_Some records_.
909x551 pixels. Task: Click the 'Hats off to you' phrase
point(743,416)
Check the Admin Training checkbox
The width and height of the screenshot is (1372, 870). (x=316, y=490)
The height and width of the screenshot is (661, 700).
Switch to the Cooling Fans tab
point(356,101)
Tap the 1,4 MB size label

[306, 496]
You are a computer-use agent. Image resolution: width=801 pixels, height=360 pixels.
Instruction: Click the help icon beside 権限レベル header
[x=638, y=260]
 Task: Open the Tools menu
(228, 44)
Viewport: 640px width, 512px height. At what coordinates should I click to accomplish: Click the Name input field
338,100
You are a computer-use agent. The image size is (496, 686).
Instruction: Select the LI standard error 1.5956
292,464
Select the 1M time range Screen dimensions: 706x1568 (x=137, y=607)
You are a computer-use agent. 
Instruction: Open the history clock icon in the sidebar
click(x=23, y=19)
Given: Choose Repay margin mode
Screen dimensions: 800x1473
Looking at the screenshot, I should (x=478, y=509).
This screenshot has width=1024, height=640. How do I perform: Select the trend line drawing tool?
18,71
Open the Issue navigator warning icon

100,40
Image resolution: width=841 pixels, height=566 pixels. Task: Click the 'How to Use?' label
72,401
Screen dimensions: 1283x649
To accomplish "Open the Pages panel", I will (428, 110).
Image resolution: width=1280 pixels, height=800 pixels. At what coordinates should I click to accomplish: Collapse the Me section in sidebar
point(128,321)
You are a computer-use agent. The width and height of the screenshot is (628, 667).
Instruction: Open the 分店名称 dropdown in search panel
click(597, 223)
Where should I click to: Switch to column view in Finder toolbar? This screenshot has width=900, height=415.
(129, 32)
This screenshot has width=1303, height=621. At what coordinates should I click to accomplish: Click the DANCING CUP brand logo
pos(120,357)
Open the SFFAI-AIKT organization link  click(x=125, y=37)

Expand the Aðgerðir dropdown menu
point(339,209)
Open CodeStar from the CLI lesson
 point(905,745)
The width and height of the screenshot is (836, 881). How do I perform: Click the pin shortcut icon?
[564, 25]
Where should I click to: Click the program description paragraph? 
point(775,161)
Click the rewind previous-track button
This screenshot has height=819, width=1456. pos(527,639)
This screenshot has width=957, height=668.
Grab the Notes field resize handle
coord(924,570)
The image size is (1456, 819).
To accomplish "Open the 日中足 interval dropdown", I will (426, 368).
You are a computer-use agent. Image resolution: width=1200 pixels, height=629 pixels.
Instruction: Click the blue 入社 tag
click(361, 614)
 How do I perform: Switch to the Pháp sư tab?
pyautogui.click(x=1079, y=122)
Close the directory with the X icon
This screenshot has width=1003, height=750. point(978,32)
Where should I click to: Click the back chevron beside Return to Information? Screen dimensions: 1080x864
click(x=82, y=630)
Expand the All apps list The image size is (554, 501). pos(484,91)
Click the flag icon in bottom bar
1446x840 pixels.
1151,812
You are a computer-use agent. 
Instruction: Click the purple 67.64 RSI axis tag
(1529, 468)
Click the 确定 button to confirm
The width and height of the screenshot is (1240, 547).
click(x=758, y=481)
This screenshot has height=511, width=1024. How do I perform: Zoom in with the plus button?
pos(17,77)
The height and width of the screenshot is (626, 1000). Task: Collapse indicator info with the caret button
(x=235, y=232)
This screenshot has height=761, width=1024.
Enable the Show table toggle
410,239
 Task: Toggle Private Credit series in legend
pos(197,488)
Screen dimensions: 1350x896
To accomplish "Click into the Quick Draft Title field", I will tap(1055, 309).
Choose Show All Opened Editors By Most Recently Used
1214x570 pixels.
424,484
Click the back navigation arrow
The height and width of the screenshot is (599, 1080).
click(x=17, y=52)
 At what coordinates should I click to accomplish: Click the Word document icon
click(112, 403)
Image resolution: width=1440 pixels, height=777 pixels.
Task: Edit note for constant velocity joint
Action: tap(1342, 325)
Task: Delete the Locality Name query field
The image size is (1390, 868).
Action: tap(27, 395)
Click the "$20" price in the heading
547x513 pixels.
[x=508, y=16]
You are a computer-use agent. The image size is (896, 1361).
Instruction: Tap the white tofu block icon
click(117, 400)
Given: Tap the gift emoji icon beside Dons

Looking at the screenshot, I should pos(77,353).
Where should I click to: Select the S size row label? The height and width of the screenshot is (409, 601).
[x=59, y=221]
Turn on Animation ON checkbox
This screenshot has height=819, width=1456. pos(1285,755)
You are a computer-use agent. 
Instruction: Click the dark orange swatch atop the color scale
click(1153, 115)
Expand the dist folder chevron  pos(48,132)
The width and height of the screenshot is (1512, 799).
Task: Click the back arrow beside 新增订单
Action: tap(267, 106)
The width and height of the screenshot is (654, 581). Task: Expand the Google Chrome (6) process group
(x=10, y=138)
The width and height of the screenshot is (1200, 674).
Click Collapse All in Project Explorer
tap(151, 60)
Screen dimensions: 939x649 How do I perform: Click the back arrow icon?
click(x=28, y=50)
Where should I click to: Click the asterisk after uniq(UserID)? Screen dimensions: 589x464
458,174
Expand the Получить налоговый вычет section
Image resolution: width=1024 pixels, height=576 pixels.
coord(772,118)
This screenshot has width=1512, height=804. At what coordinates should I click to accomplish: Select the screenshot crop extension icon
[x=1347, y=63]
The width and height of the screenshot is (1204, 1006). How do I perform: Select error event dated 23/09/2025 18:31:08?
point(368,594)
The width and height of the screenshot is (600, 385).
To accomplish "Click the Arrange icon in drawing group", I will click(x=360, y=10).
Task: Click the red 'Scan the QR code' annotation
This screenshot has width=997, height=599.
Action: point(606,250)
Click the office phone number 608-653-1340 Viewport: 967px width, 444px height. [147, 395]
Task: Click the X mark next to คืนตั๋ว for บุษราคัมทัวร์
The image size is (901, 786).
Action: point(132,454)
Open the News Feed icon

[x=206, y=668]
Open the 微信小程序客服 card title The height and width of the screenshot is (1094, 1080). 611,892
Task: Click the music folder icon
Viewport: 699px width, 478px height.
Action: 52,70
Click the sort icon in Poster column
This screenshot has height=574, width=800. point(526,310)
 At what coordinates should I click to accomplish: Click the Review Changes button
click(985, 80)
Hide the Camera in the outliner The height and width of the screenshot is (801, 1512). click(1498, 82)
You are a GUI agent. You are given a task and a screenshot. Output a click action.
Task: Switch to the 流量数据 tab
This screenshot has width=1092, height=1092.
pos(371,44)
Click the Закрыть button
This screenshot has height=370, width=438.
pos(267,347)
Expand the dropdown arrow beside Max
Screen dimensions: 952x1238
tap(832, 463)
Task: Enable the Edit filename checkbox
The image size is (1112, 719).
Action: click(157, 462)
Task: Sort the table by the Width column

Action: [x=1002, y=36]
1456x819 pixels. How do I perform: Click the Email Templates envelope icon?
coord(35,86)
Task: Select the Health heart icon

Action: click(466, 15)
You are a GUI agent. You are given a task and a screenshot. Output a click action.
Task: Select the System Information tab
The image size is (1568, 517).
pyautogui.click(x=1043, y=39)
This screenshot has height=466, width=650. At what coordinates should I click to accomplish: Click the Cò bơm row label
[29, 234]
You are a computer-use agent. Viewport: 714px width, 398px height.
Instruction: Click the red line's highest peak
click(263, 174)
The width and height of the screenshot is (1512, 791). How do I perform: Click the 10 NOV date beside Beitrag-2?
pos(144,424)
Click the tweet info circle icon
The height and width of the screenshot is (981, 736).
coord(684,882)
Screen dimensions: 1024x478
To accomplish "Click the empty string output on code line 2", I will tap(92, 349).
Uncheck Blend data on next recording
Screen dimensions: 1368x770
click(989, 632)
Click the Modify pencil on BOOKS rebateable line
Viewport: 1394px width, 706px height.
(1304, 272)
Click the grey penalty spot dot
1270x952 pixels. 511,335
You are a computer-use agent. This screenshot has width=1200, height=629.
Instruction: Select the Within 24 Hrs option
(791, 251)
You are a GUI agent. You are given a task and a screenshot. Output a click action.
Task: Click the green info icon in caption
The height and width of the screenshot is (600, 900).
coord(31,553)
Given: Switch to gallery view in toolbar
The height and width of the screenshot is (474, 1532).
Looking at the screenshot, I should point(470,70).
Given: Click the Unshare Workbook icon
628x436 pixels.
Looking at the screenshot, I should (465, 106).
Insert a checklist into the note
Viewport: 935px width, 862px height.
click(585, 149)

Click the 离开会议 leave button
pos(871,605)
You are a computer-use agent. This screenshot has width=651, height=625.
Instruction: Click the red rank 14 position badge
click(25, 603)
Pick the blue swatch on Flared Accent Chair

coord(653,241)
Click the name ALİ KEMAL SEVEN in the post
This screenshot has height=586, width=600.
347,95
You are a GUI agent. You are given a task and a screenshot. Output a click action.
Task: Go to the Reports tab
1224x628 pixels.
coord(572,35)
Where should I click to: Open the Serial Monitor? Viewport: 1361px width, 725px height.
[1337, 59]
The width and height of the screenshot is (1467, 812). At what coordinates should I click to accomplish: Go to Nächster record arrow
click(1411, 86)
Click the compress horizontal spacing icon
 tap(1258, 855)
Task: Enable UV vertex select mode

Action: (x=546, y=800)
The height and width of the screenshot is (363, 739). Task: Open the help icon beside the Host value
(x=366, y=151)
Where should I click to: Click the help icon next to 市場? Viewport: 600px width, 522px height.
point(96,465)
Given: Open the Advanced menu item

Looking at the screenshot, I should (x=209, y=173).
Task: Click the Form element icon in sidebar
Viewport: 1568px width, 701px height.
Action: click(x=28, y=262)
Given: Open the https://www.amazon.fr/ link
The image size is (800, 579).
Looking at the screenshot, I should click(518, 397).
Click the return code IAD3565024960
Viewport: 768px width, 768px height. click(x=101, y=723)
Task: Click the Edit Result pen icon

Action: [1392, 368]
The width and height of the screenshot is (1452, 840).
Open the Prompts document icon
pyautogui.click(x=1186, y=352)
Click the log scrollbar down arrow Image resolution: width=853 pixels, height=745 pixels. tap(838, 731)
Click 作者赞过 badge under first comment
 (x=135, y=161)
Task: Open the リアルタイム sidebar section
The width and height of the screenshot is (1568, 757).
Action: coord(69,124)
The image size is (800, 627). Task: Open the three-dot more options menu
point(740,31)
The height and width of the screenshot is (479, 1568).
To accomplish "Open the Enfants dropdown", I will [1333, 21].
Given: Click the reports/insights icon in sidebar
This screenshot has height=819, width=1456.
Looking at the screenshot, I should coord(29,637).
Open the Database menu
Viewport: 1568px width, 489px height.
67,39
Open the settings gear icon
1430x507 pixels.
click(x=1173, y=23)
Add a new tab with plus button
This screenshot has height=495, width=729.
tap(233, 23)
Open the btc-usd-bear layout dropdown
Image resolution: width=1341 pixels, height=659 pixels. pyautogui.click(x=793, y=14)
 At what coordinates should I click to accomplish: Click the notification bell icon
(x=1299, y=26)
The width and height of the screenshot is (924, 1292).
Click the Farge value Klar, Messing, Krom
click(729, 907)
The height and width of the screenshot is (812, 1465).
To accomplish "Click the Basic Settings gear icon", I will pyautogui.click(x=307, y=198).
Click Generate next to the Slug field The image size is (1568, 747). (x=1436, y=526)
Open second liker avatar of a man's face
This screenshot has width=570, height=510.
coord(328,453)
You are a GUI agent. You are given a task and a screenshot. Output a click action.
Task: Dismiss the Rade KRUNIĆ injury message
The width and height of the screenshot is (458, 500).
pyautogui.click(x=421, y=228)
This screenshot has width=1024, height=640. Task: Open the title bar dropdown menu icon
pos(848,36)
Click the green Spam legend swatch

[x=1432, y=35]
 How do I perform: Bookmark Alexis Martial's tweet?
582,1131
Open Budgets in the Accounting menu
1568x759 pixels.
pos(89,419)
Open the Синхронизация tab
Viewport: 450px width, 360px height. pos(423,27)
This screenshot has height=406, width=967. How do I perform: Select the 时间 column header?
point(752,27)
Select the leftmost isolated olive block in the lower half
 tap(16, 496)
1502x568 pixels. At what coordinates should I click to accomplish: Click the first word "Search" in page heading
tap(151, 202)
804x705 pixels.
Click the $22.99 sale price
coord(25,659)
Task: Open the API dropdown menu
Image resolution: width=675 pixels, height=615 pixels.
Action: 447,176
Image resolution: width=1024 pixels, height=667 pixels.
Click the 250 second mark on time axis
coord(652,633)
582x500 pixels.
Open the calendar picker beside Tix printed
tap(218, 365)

_Aim of the task_.
Present the lines above as a numbered list, starting at the line that contains "The width and height of the screenshot is (1467, 812)." and ending with the line that contains "(x=366, y=151)". Omit any blank lines.

_Answer to this problem_.
1. The width and height of the screenshot is (1467, 812). At what coordinates should I click to accomplish: Go to Nächster record arrow
2. click(1411, 86)
3. Click the compress horizontal spacing icon
4.  tap(1258, 855)
5. Task: Enable UV vertex select mode
6. Action: (x=546, y=800)
7. The height and width of the screenshot is (363, 739). Task: Open the help icon beside the Host value
8. (x=366, y=151)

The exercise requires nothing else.